You have the right to fulfill the duties that fall to you, but not to enjoy the fruits of your actions. Never believe yourself to be the cause of the consequences of action, and at no time seek to shirk your duty. Be firm in yoga. Do your duty without being bound by either success or failure. This equanimity is called yoga.
Free yourself from all material actions through devotional service, absorb yourself in it. “Misers” are those who yearn for the fruits of their actions. Devotional service can, in the present life, free those who engage in it from the consequences of action, good or bad. Therefore, strive to attain the art of action through yoga. Absorbed in devotional service, the wise man takes refuge in the Lord and, renouncing the fruits of his actions in this world, frees himself from the cycle of death and rebirth. He thus attains the state beyond suffering.
When your intelligence has penetrated the dense forest of illusion, everything you have heard, everything you might yet hear, will be indifferent to you. When your mind is no longer distracted by the flowery language of the Vedas, when it is completely absorbed in spiritual realization, then you will be in union with the Divine Being. When a man frees himself from the thousands of material desires created by his mind, when he is satisfied in his true self, it is because he is fully aware of his spiritual identity.
He who is no longer affected by the three forms of suffering here below, no longer intoxicated by the joys of life, who has abandoned attachment, fear, and anger, is considered a sage of firm mind. He who, free from all bonds, neither rejoices in happiness nor grieves over unhappiness, is firmly established in absolute knowledge. He who, like a tortoise that retracts its limbs deep into its shell, can detach the senses from their objects, possesses true knowledge. Even when separated from material pleasures, the embodied soul may still feel some desire for them. But let it taste a higher joy, and it will lose this desire, remaining in spiritual consciousness.

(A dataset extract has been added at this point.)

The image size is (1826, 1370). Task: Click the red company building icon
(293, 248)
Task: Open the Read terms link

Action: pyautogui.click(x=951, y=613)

Strong and impetuous are the senses. They delight even the mind of the wise man who wishes to control them. He who restrains his senses and is absorbed in Me, demonstrates a sure intelligence. By contemplating the objects of the senses, man becomes attached, from which arises lust, and from lust, anger. Anger calls forth delusion, and delusion leads to the straying of memory. When memory strays, intelligence is lost, and man falls again into the ocean of material existence. Whoever controls his senses by observing the regulating principles of freedom, receives from the Lord his full mercy, and is thus freed from all attachment as well as from all aversion.
Let us renew the bond that unites us to God and enter into true life.
Whenever spirituality declines and irreligion rises anywhere in the universe, I descend in Person. I appear from age to age to deliver my devotees, annihilate the unbelievers, and reestablish the principles of spirituality.